What is Managed Detection and Response?

 With healthcare systems increasingly connected, and the understanding that previous threats such as the Log4j vulnerability still present risk, security is a constant concern for any healthcare operation. Managed detection and response, or MDR, offers a complete, end-to-end turnkey solution that covers monitoring and detection, threat response, and investigation across the entire technology systems in use.

Why does Healthcare MDR matter?

 Having that comprehensive service covering vulnerabilities can solve many issues healthcare organizations struggle with. Employee burnout is a continuing industry problem, not just with clinical staff, surveys show that as many as 42% of IT workers are struggling and are thinking of changing jobs.

With a global shortage of replacements, up to 3.5 million according to industry experts, maintaining in-house security can be a significant challenge. MDR delivers the protection required from highly trained and experienced teams, without impacting business employees at all.

Not only does this free your management team from ongoing security requirements but allows them to focus efforts on other aspects of security that can have a positive effect too. Training for end users and developing appropriate policies to manage risk and avoid process errors that introduce vulnerabilities.

What can MDR do for your healthcare organization?

 In 2023, over 115million PHI records were leaked, with over 700 reported breaches in the year. This signifies the elevated level of risk involved but also represents huge time and cost penalties for the healthcare businesses involved. With an ever-greater use of connected devices, risks continue to increase, requiring a robust solution that delivers improved resilience without requiring additional and costly resources within the organizations. MDR services deliver on all key needs today and thanks to scalability, maintain protection as potential vulnerabilities grow.

Given the cost of hiring in-house security teams, not to mention 24X7X365 SOC and management oversight, MDR delivers tangible cost savings. From the technology infrastructure needed for the SOC to integrating with threat intelligence and providing full internal threat detection, a managed response unit can have a significant impact on annual budgets even before considering ongoing costs. In addition, in-house provision also adds further liability to any healthcare organization, requiring it to always maintain a higher level of protection. Setting up such internal solutions takes time too, time where potential threats can become real breaches.

MDR delivers quickly, eliminating large investments for a structured, predictable ongoing cost, while also avoiding more management resources being allocated to none-healthcare, none-revenue generating operations.  

Round-the-clock Solution to Suit Healthcare needs

 MDR is delivered as a turnkey solution, with monitoring and threat response available 24 hours, 365 days a year to match the needs of busy healthcare providers.
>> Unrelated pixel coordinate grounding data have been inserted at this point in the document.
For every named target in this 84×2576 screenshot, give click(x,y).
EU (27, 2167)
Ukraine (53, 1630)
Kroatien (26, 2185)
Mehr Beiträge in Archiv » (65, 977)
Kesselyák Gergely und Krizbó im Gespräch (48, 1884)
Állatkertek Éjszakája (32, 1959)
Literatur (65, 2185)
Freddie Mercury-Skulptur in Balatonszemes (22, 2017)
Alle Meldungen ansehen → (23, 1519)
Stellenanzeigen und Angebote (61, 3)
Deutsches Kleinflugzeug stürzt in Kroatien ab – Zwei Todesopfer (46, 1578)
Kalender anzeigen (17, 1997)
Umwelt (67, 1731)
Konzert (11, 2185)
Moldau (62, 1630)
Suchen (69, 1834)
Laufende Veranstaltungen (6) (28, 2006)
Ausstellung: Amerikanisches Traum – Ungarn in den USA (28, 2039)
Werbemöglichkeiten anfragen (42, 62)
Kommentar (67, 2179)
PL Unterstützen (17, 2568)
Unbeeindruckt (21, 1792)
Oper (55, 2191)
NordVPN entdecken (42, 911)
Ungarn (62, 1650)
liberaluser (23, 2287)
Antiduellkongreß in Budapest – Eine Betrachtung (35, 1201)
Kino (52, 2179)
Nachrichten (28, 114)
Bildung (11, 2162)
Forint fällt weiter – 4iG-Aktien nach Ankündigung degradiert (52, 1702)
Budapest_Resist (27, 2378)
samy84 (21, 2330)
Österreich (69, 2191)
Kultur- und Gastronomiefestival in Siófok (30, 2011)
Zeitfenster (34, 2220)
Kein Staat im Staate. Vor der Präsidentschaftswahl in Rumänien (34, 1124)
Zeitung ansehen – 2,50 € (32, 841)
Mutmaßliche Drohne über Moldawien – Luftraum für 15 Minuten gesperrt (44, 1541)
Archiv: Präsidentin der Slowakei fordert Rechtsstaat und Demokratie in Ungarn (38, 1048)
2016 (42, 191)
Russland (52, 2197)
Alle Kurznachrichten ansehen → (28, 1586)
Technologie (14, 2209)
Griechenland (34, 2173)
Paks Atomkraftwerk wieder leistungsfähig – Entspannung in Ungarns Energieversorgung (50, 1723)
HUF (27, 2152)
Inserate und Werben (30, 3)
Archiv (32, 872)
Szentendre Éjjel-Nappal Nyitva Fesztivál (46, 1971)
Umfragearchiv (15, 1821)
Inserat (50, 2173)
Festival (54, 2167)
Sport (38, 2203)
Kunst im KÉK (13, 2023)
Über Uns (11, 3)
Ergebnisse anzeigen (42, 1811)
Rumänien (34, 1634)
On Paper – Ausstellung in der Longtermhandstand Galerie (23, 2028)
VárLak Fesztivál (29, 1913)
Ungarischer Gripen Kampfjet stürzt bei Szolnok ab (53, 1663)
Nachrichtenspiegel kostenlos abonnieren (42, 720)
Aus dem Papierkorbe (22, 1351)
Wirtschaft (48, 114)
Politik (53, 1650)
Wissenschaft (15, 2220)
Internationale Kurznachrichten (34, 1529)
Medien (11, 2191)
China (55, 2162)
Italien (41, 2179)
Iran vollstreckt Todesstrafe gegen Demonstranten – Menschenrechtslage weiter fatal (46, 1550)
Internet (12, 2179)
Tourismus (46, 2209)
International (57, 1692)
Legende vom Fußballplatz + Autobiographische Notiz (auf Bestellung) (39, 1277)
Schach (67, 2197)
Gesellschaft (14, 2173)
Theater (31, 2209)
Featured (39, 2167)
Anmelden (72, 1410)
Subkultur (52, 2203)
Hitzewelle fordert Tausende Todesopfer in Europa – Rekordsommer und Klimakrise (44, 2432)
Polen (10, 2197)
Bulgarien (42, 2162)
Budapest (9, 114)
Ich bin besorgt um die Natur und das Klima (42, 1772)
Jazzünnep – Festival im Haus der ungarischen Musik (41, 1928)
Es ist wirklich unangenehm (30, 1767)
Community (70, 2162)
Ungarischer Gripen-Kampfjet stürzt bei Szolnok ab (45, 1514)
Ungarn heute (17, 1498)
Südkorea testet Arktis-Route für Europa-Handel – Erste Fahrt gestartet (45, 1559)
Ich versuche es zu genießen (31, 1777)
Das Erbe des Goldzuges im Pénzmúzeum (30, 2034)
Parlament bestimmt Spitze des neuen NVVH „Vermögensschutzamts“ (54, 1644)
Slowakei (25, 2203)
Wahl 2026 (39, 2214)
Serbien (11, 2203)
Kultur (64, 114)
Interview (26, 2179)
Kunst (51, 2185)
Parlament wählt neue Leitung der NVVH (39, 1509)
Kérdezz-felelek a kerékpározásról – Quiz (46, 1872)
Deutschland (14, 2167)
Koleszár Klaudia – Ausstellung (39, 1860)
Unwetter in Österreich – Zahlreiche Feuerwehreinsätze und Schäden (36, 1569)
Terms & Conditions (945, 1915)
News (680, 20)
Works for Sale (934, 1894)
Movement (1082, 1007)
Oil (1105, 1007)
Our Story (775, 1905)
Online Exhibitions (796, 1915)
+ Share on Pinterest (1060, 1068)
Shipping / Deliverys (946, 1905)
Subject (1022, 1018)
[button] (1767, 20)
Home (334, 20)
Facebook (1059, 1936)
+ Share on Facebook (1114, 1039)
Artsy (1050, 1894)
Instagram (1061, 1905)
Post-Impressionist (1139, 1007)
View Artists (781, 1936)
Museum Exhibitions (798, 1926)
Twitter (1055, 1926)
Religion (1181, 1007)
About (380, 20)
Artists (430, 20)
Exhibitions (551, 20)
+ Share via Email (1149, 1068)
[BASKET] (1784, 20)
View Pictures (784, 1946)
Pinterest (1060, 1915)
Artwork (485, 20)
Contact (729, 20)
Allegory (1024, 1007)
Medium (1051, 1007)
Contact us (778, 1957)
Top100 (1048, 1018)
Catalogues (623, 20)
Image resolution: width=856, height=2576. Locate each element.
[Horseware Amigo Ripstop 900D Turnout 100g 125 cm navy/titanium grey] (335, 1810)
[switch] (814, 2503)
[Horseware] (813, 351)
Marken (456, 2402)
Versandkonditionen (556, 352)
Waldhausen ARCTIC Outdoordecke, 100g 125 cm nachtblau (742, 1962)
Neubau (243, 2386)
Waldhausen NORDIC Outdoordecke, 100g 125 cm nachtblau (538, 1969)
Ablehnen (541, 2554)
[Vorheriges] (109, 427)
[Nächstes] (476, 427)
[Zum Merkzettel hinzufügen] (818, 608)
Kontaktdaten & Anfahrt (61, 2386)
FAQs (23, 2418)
Importantly, MDR includes elements of threat intelligence, and threat hunting, which is a proactive approach to threat detection that delivers superior outcomes for high-risk situations such as healthcare.

Combined, this 24/7 solution and active threat detection avoid issues with staffing the SOC for 24x7X365 operation and burnout in your security team. Healthcare organizations often produce high alert volumes, which can become tiring for the limited resources of internal teams. The danger here is that it can be tempting to only look at high alerts in these situations, leaving mid and low-level alerts unattended, which could, and often do, turnout to be the real threats.

MDR systems leverage AI and machine learning to identify ongoing threats and provide a more complete coverage that is not practical in other ways. These systems also identify threats that traditional security options may miss completely, such as compromised accounts, vulnerabilities with remote access, or misconfigured cloud systems.

With the unique threats and resource issues that healthcare organizations face, maintaining security is an ongoing challenge. At the same time, security is ever more crucial to business operations, making MDR services a very useful tool for protecting organizations from threats without requiring extensive and expensive management oversight.